Back-end service background

The back-end service is structured as nginx + FPM, packaged as a single image and deployed in a K8s cluster. The link architecture is

The reason why an Ali Cloud default SLB is nested in front of Kong Gateway has been mentioned in the previous article, which will not affect the acceptance of this time.

Stability acceptance

I make concurrent requests during new deployments, restart instances, and rolling upgrades.
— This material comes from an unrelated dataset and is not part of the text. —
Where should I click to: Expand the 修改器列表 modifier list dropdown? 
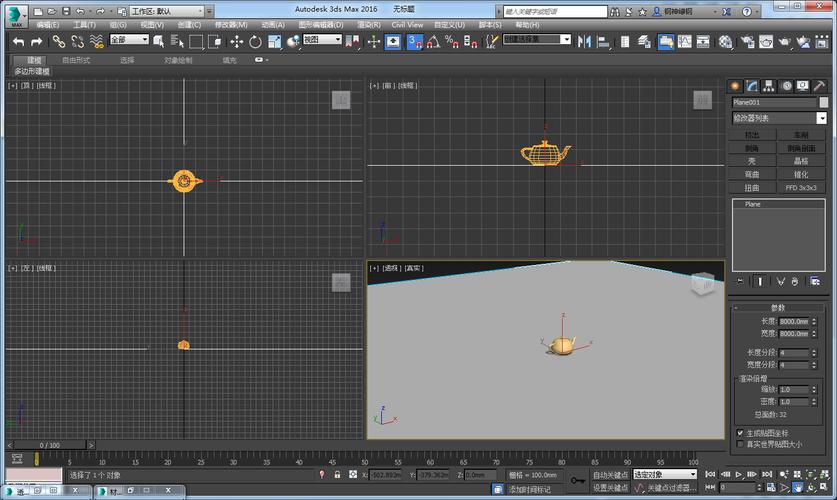tap(821, 118)
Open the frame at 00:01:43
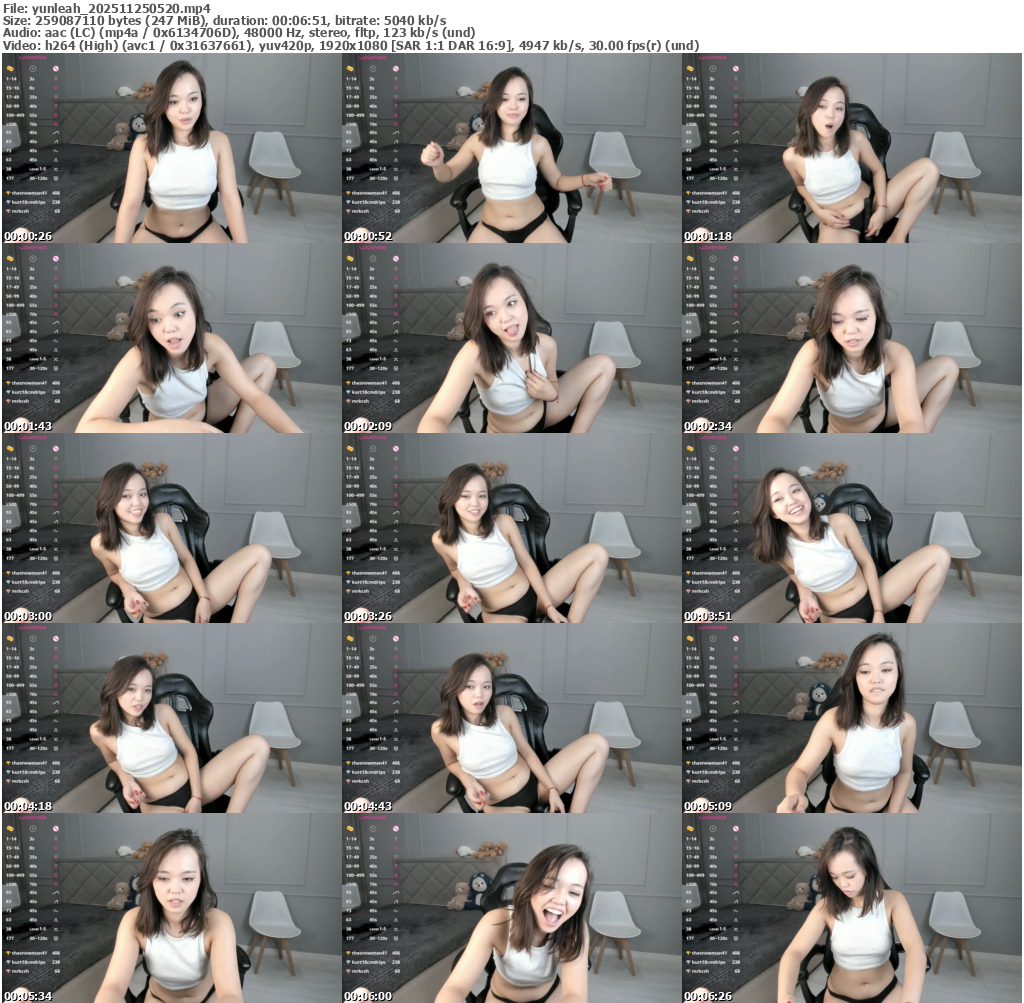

In the case of multi-instance mutual backup, I expect to do this transparently for service stability. In the actual acceptance, the following problems were encountered:

5XX error occurred when the instance was newly created

We put nginx and FPM in one container, and there’s always a bit of a gap between the two when it comes to who runs first. The previous problem was that nginx started first and then started receiving requests, but the corresponding FPM was not ready yet, thus generating an error.

Improved: Run FPM before nginx, modify Dockerfile,

CMD service php5.6-fpm start &&nginx -g "daemon off;"Copy the code

During the upgrade, the Kong Gateway displays an instance DNS error.

During the upgrade, the back-end service is unavailable. The upgrade mode we choose is rolling upgrade, which is to create a new version of the instance, and then shrink an old version of the instance, and so on, until the upgrade is complete. In theory, this type of exception should not occur during the upgrade.

Cause analysis: Kong’s Controller needs to synchronize the start and stop information of Pods to Kong, so there may be inconsistent information between the two sides. The backend instance has been updated, but the target information of the old instance remains in Kong. At this point, if the request is forwarded to the target and the back-end instance is either Terminating or has been cleaned up, the request will fail.

My idea is to extend the actual graceful Shutdow time of the back-end instance so that when this happens, the old instance is still in Terminating state but still capable of processing requests. However, I couldn’t directly modify the program’s graceful shutdown logic, which I did through the preStop feature supported in the K8s Pod lifecycle.

          lifecycle:
            preStop:
              exec:
                command:
                  - /bin/sh
                  - '-c'
                  - sleep 10 && nginx -s quit
Copy the code

extended

Whether we will have the same problem when we upgrade Kong Deployment actually depends on whether the load balancer at the upper level of Kong can sense the start and stop changes of The Kong instance in time, but theoretically the same problem exists.

And Kong Deployment also has preStop enabled by default:

Image: Kong :2.2 imagePullPolicy: IfNotPresent lifecycle: preStop: exec: command: - /bin/sh - -c kong quitCopy the code

Let’s add a certain amount of “life duration” : 10 seconds, i.e. sleep 10 & Kong quit.

conclusion

When combining Kong gateway and Kubernetes, especially in the upgrade process, there are some defects in the allocation of requests. If we cannot start from Kong directly, we can try to combine K8s features.